Although the card is being marketed primarily to gamers, its benefits range beyond the gaming world. You can use the card to watch DVDs in surround sound with Panther’s DVD Player, for example, or use it to record 5.1 audio.
But the card really shines in first-person shooters and other action games where 3-D audio cues can tell you when a bad guy is just around the corner or let you know from which direction you’re being strafed. This can mean the difference between getting fragged and winning a round.
Currently, few games on the Mac take advantage of 5.1 audio. But thanks to OpenAL, an open technology standard that’s gaining traction with PC and Mac game developers, more Mac games will be able to output positional 3-D audio to this card in the future. In fact, the card even comes with one such game—a modified version of Aspyr’s Wakeboarding Unleashed Featuring Shaun Murray.

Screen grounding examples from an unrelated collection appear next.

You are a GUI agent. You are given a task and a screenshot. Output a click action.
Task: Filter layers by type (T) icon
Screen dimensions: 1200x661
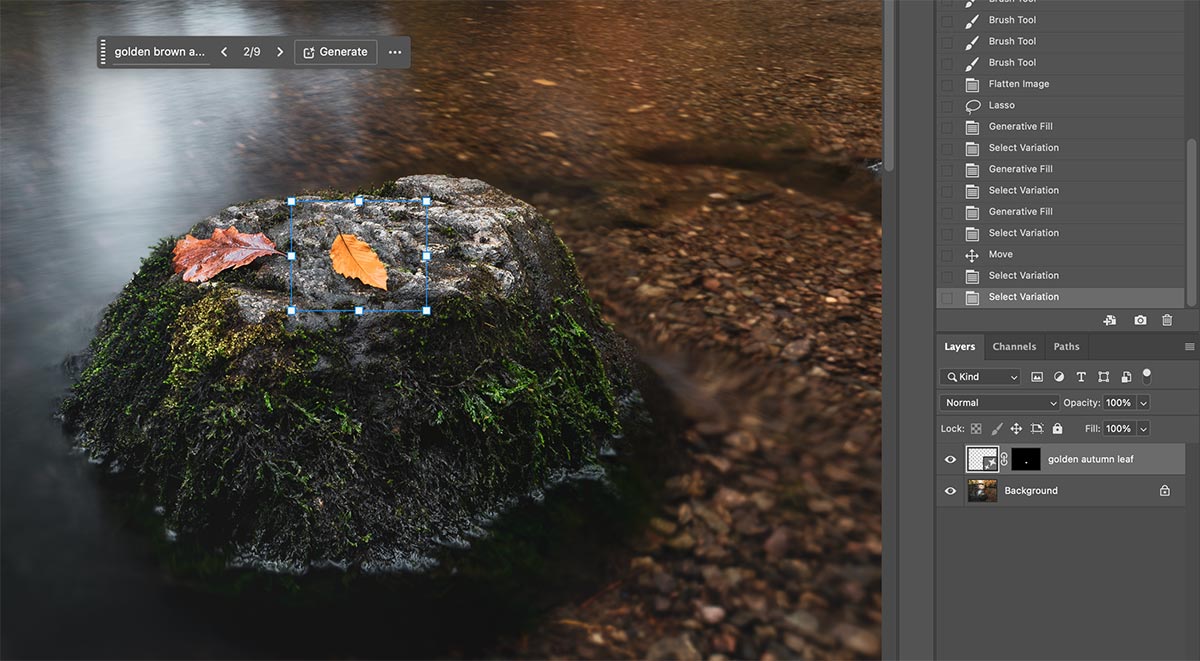click(1081, 377)
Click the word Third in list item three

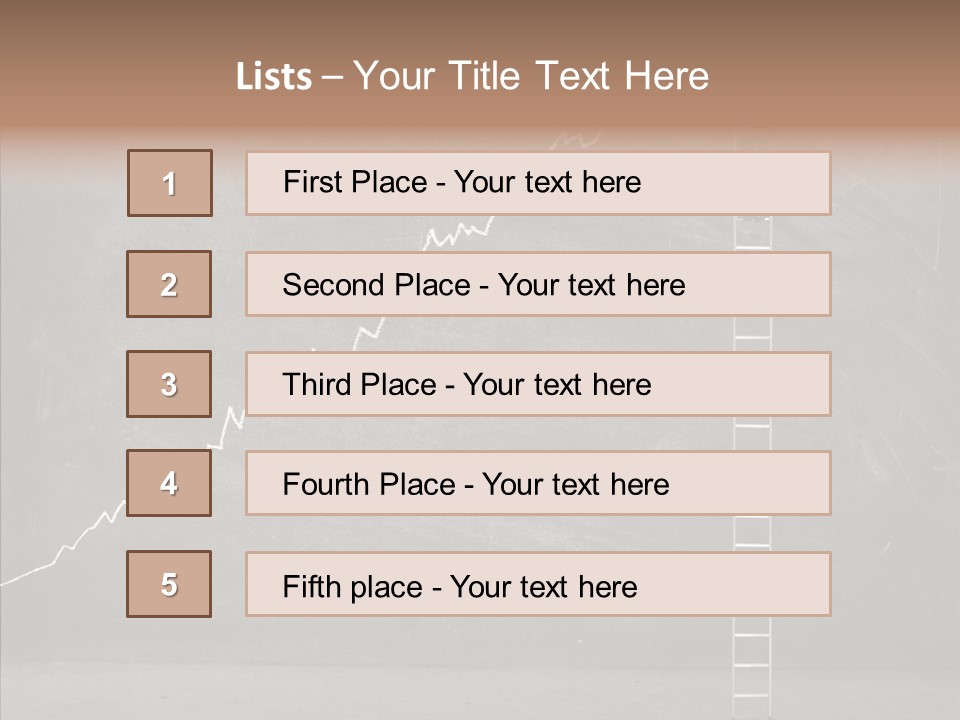coord(317,385)
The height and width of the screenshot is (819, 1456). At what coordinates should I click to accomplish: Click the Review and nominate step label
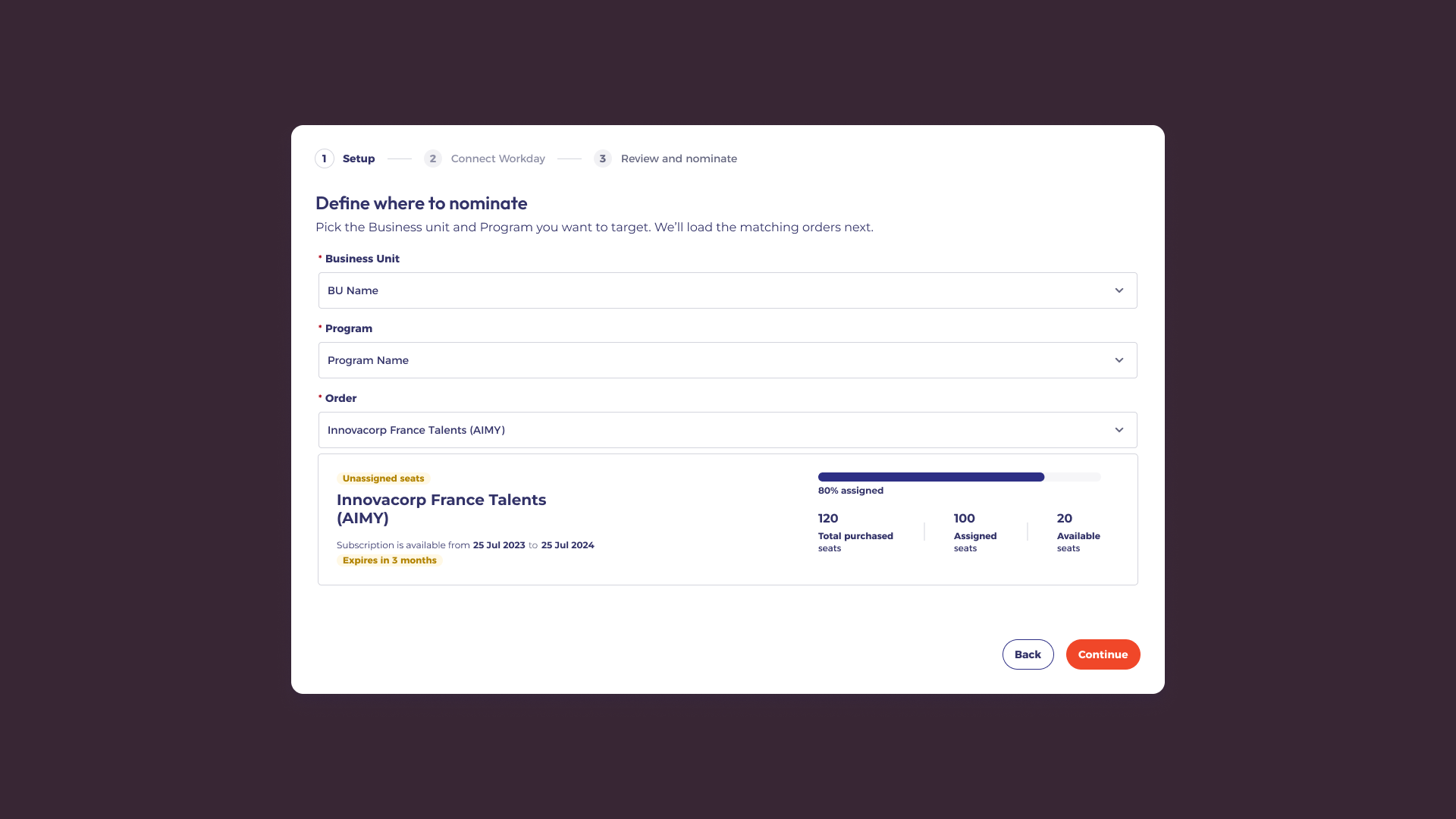click(x=678, y=158)
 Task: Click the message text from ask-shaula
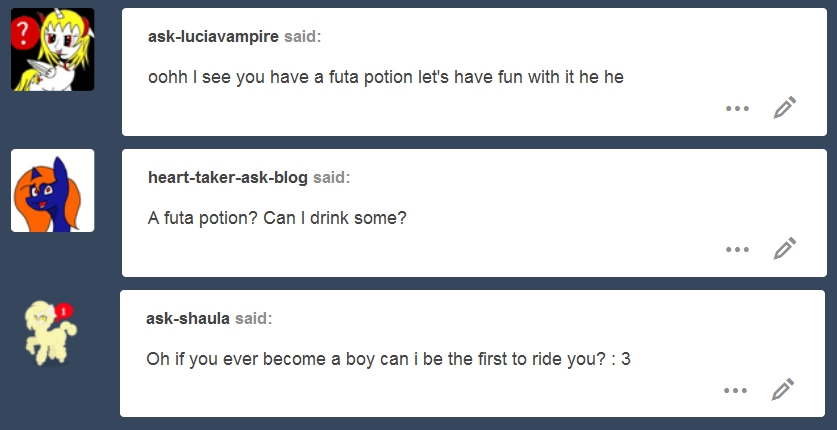click(x=388, y=358)
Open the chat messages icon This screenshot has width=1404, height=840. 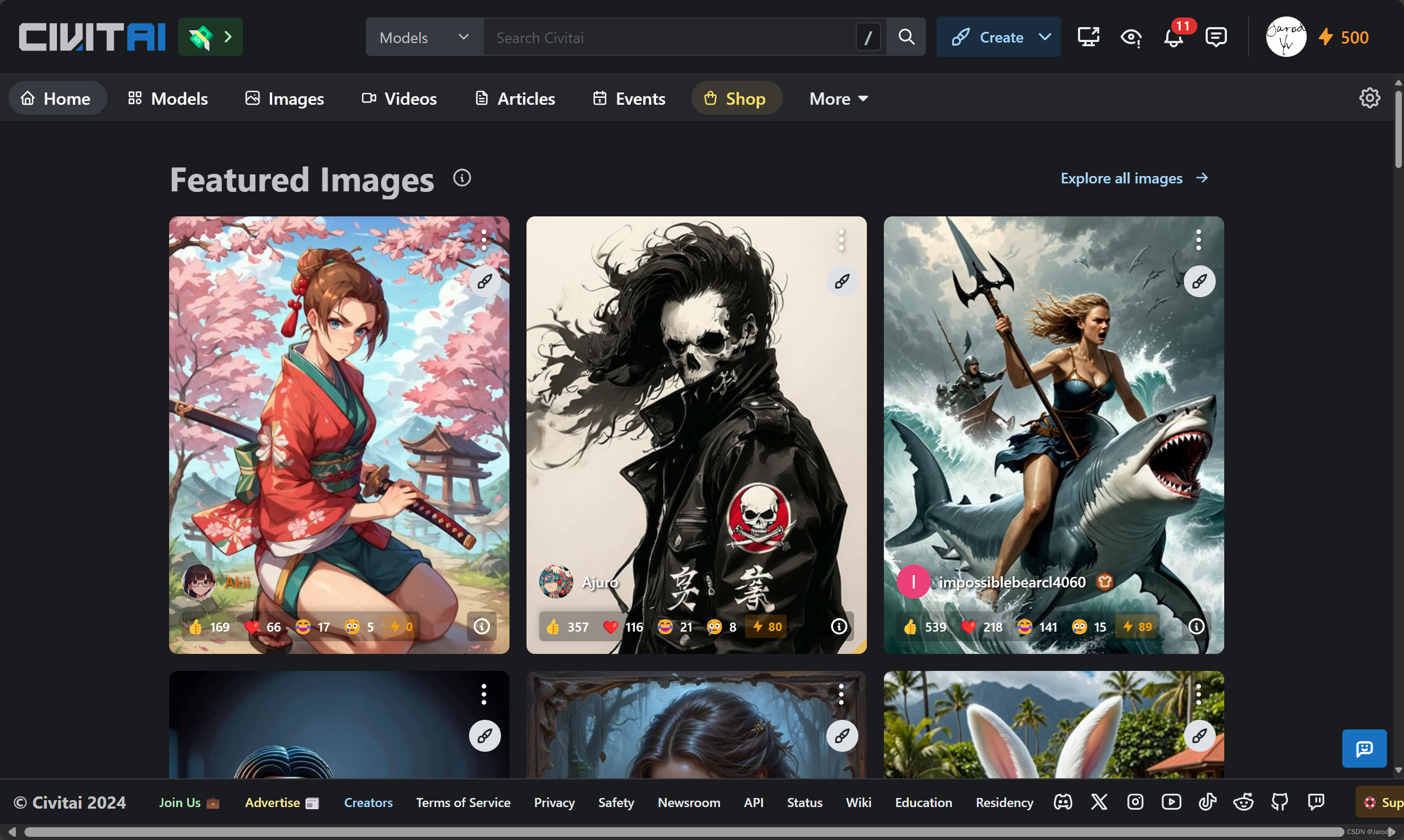click(x=1216, y=37)
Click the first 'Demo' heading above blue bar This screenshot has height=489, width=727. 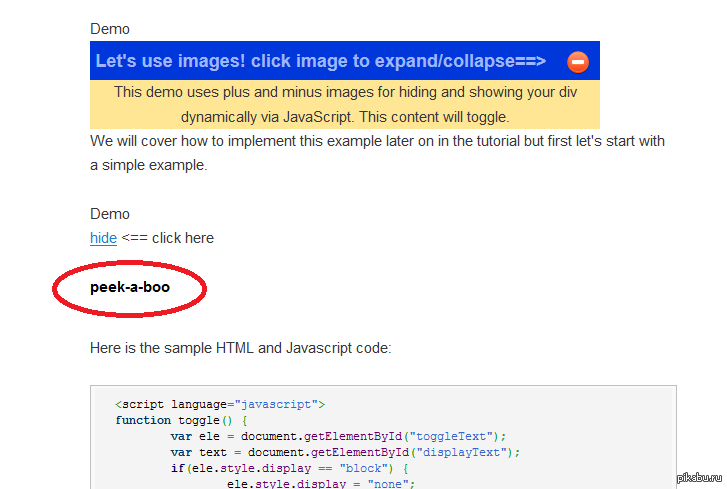[110, 29]
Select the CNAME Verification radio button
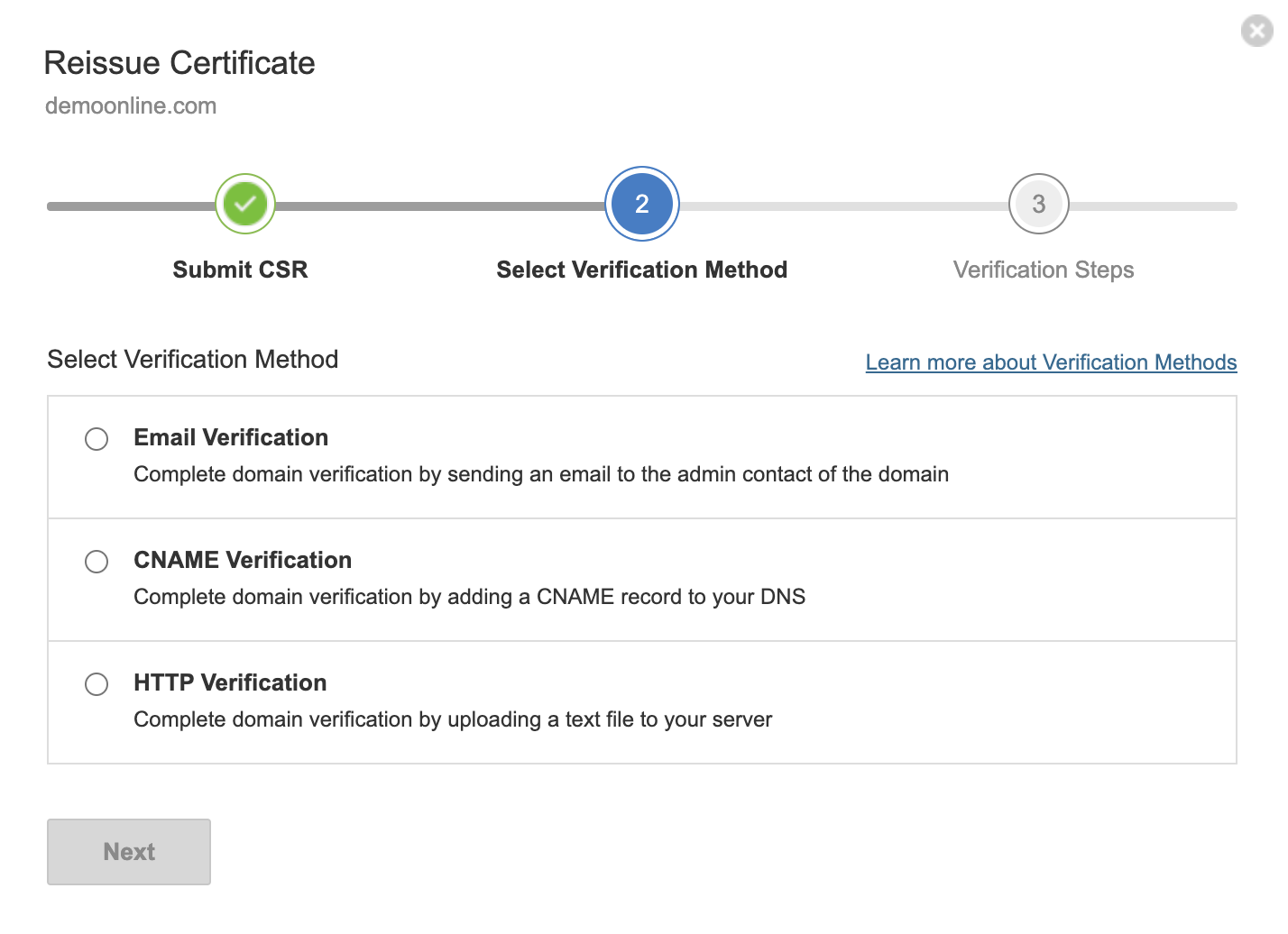 97,562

Setting up the card is simple—just insert it into any available PCI slot on a 733MHz G4 or better. Even G5 Power Macs, which already offer 5.1 output, can benefit from the Revolution, since it takes the burden of processing away from the Mac’s CPU. The game technically supports both OS 9 and OS X systems. However, no OS 9 games currently support multichannel sound—or are likely to in the future—nor does the OS 9 version of Apple’s DVD player. So the benefits to OS 9 users are limited.
Across the card’s backplane are a series of 1⁄8-inch jacks for connecting an analog audio source such as a CD player, a microphone, a set of headphones, an amplified 5.1 surround speaker system, and a digital coaxial connector.
The OS X application that powers the card provides extensive control over how your audio sounds. You can set parameters for how your surround system is set up, turn off individual channels, and even apply digital surround effects to audio sources that aren’t in true 3-D.
I’ve read reports of stability problems with this card. Some gamers have reported kernel panics and other issues after installing the card. However, I didn’t have any of those problems in my 1GHz dual-processor G4.
The Bottom Line
At $100, the Revolution 5.1 costs a lot more than PC gamers are used to paying for the privilege of having surround sound (although you can pick up the card online for considerably less). But for Mac gamers, 5.1 sound is a novelty—hopefully one that will continue to grow in popularity. l
The Revolution 5.1 audio card sports an array of analog and digital inputs and outputs.